Traffic signal switch-off trial

Bristol City Council has announced that it is switching off traffic signals at two busy road junctions in an experiment to see whether they can operate safely and more effectively for pedestrians and cyclists as well as motorists.

This is an opportunity to test the idea of shared space through junction evaluation trials.

Two sites have been carefully selected from an initial list of seven due to each having low vehicle speeds with high visibility which particularly limits the risk to people on foot.

Union Street / Broadmead (the first pilot site)

Broad Quay / Prince St / Marsh  St (the second pilot site)

The roads will be closely monitored by CCTV throughout the trial which is programmed to commence in early March 2010. Each site will be monitored and assessed over a week involving a number of pedestrian, cyclist and vehicle surveys together with a qualitative assessment of pedestrian crossing movement.

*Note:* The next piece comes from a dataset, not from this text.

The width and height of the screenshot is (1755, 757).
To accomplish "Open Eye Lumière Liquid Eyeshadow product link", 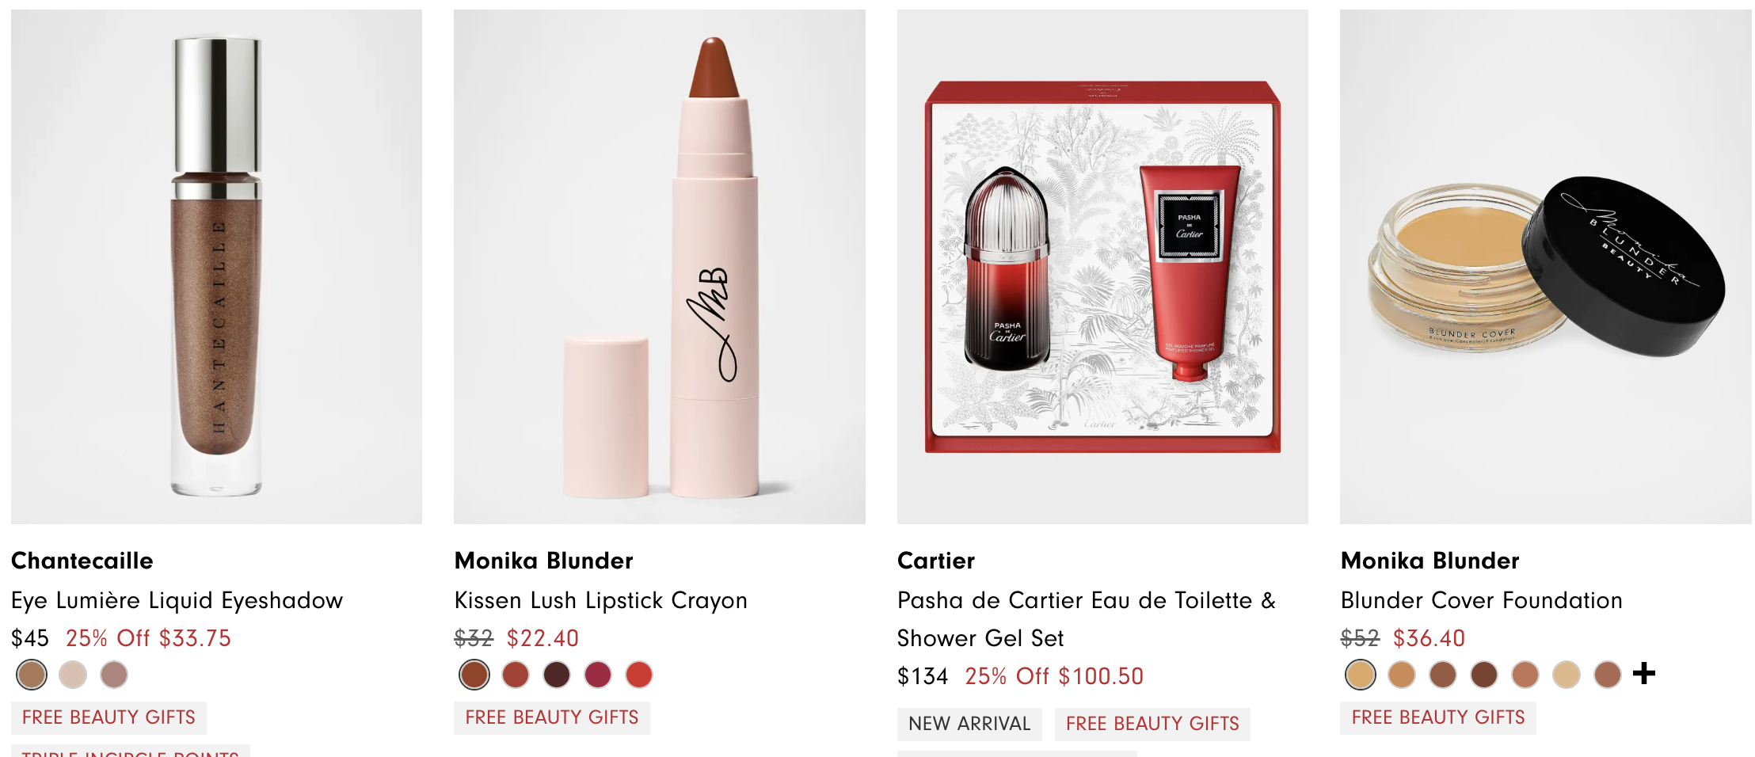I will (x=177, y=600).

The approaches to the site will be signed with advance warning signs, the signal heads will be switched off and bagged up. The junction will again be monitored during the following week where before and after comparisons will be made and a trial assessment report produced.

The report will include an assessment of the impact on traffic flows including the effect on bus, cycle and pedestrian
movements before and during the trial.

Cllr Jon Rogers - Cabinet Member for Transport and Sustainability
Cllr Jon Rogers – Cabinet Member for Transport and Sustainability

Local transport consultants Colin Buchanan have extensive experience carrying out similar trials in London and North Somerset and have been commissioned to monitor and report on the before-and-after conditions.

Councillor Jon Rogers, Bristol City Council’s Executive Member for Transport and Sustainability said “We have a rare opportunity to test the concept of shared space in a busy urban UK setting. I hope we will see a positive effect on road user behaviour”.

If you have any feedback, you can add it to this site if you want to take part in the public conversation or download the leaflet and respond privately if you prefer.

Response from the council

Thank you for your comment.  As the pilot has now finished, we have closed this discussion.  Our Traffic Signals Manager, John Laite responds:

The Traffic Signal Evaluation Trail is now in assessment stage.  The two sets of traffic signals that were switched off as part of the trial have been returned to full operation.  Four weeks of video from three CCTV camera together with responses from pedestrian interviews are being assessed at present.  The results will be included in a final study report to be published by Bristol City Council.  The report will include a thorough review of the various issues involved in the trial, it will present analysis of the data which has been collected together with the findings from the consultants, Colin Buchanan.  The report will conclude with recommendations for t he future operation of the trial sites.

This entry was posted in Transport and Streets by Consultation Team. Bookmark the permalink.

About Consultation Team

Ask Bristol from Bristol City Council provides a range of e-participation tools to make it easier for citizens to get involved in local democracy and raise issues with the council. Ask Bristol includes: webcasting; a consultation finder listing all the council's consultation in one place on the web; a wordpress-powered discussion site and online polling and surveys

22 thoughts on “Traffic signal switch-off trial

  1. Excellant idea. Please do more! I have cycled and driven through the Broad Quay / Prince St junction several times since the lights were turned off – no problem at all. Much better than before.

  2. All you get is buses jamming the entire road, all the time, so no one wins!!!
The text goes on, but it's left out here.